The Deplorable Confidantes
Neoconservative Walid Phares has been advising Trump since the Republican primary and may be in line for an official role in the administration. Like Gaffney and Lopez, Phares enjoys dabbling in conspiracy theories about the Obama administration’s supposed collusion with the Muslim Brotherhood, and he has accused Obama of adopting a policy of “appeasement” toward terrorism. He is yet another MEK-backer in Trump’s inner circle. As As‘ad Abukhalil wrote in 2012, when Phares was advising Republican presidential candidate Mitt Romney, Phares has been able reinvent himself several times over the course of his career, from right-wing militia-affiliated Lebanese politician to academic “expert” on the Middle East and now to Republican policy expert, in which role he seeks to cast Islam itself as a “threat to Western civilization.”
Former House Speaker Newt Gingrich was originally believed to be in line to serve as Trump’s secretary of state, but he has said that he prefers to be a “general planner” for the Trump administration rather than to serve in a defined role. Gingrich has previously argued that the West and “radical Islam” are engaged in “World War III,” has called Iran “a mortal threat to our survival,” and once declared that Palestinians are “an invented people.” He too is an advocate for the MEK and has close ties to billionaire Republican donor Sheldon Adelson, who bankrolled Gingrich’s 2012 campaign for president and is known for his “disgust” at the idea of a two-state solution for Israel and Palestine, and for musing about striking Iran with nuclear weapons. Adelson was one of the largest donors to Trump’s campaign and will likely have considerable influence in Trump’s administration, influence that will only be greater if Gingrich is there to serve as his conduit.
And, of course, no list of Trump’s deplorables would be complete without mentioning Steve Bannon, the Breitbart News publisher who is now about to become chief strategist in Trump’s White House. In his tenure running Breitbart, Bannon turned it into a haven for, among other things, white nationalism, racism, anti-Semitism, and Islamophobia.

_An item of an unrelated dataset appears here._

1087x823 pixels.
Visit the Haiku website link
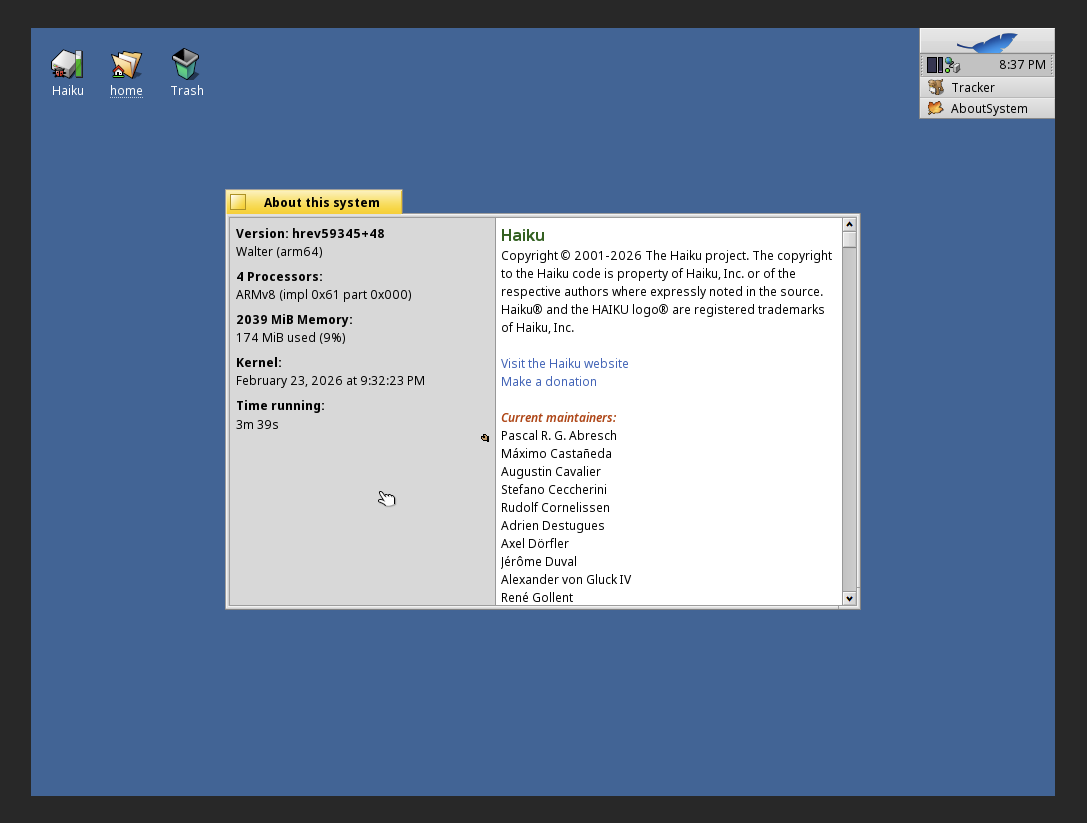click(564, 364)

Two More Candidates for State
Though Rudy Giuliani reportedly remains the frontrunner to serve as Trump’s secretary of state, two more names have been mentioned in connection with the position. Tennessee Senator Bob Corker, the chairman of the Senate Foreign Relations Committee and a critic of the Iran nuclear deal, told The Tennessean that he believes he is a longshot for the appointment:
“I know that my name is in the mix, but I also believe it’s far more likely that someone who was centrally involved in the campaign—which I obviously was not—is a more likely choice,” Corker said. “You’ve got a number of people there that worked together throughout the course of the campaign and loyalties develop. It would be my guess that one of those people would be a far more likely choice.”
Zalmay Khalilzad, former U.S. ambassador to Afghanistan, has also been mentioned as a possible Trump secretary of state. Khalilzad, who has neocon ties going all the way back to the days of the Project for the New American Century, stands out among Trump’s national security team both in terms of his zeal for democracy promotion in the Middle East and his support for increased U.S. engagement with Iran. He gave the introduction to Trump’s April foreign policy address hosted by the Center for the National Interest and may find some role in the administration even if he is not picked to head the State Department.